Reproduce the listing below word for word, leaving out the pictures.

* begin Information supplied *

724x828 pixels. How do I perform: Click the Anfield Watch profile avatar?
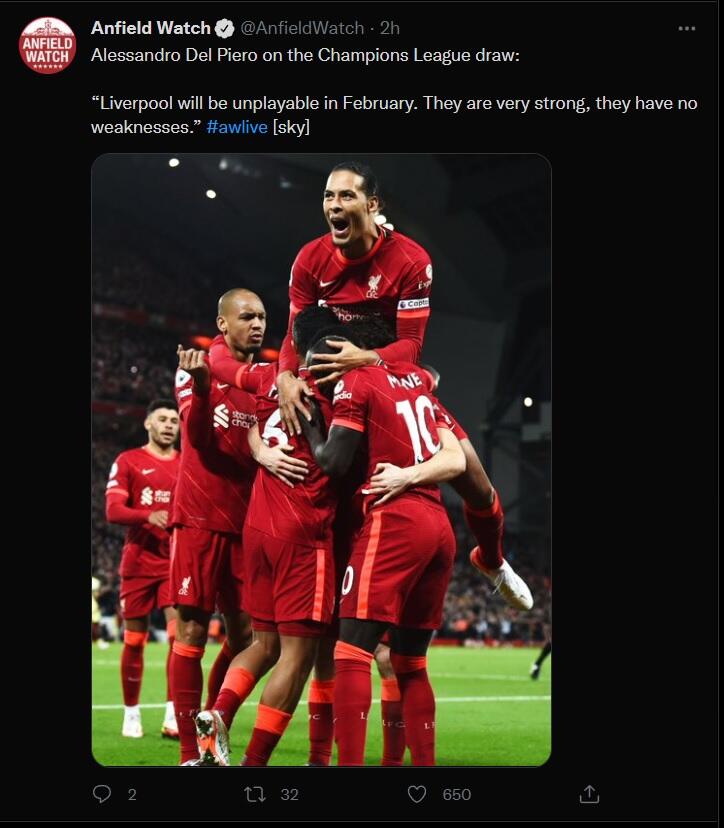click(x=48, y=45)
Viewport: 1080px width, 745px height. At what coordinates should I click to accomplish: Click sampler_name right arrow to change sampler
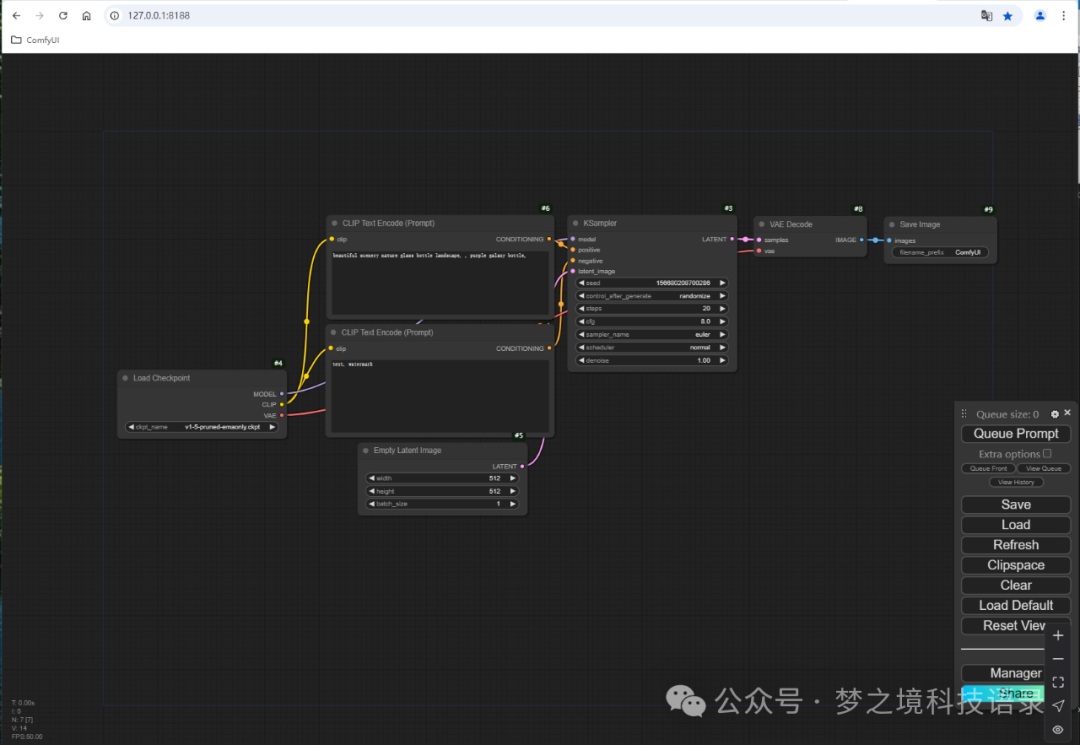pyautogui.click(x=722, y=334)
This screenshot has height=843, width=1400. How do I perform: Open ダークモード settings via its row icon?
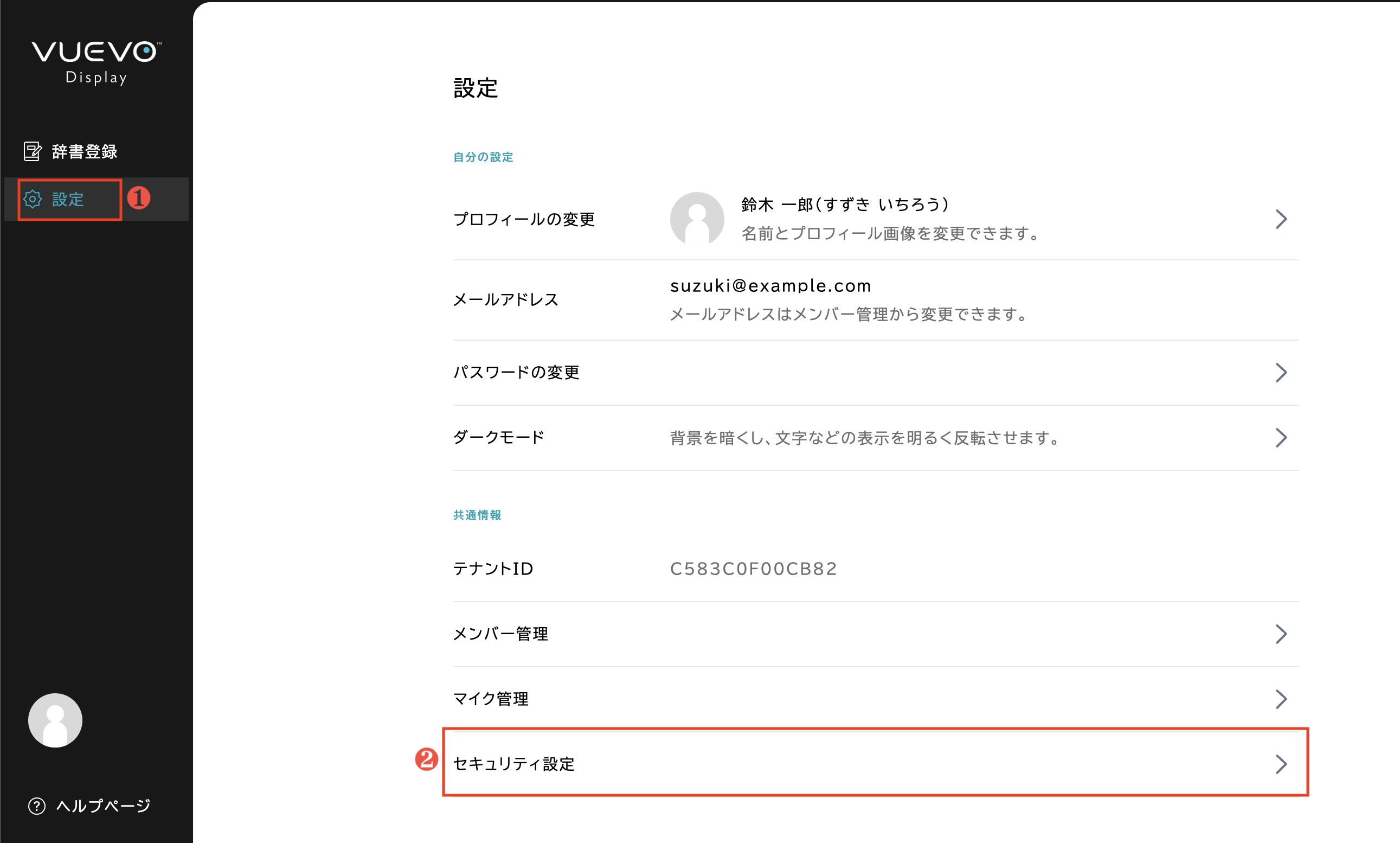click(1281, 437)
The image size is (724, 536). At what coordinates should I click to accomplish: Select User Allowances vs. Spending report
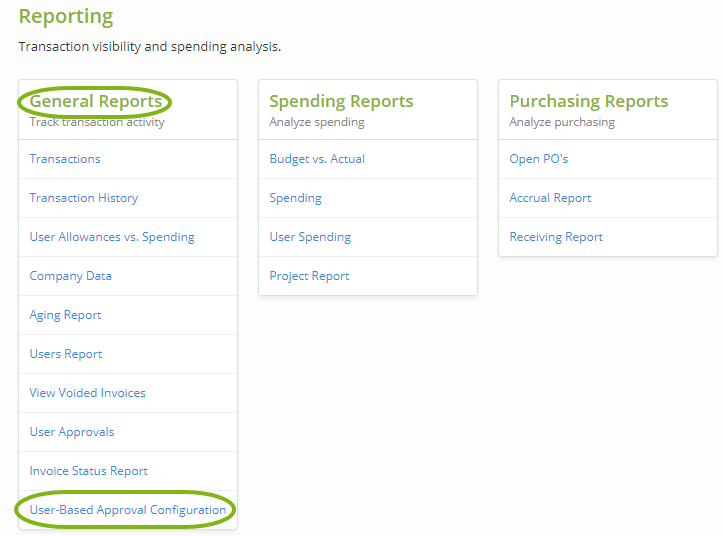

* end Information supplied *

## Full response
724x828 pixels. How do I perform: Click the Anfield Watch profile avatar?
click(x=48, y=45)
Viewport: 1080px width, 745px height. At what coordinates should I click to accomplish: Click sampler_name right arrow to change sampler
pyautogui.click(x=722, y=334)
This screenshot has height=843, width=1400. How do I perform: Open ダークモード settings via its row icon?
click(1281, 437)
The image size is (724, 536). At what coordinates should I click to accomplish: Select User Allowances vs. Spending report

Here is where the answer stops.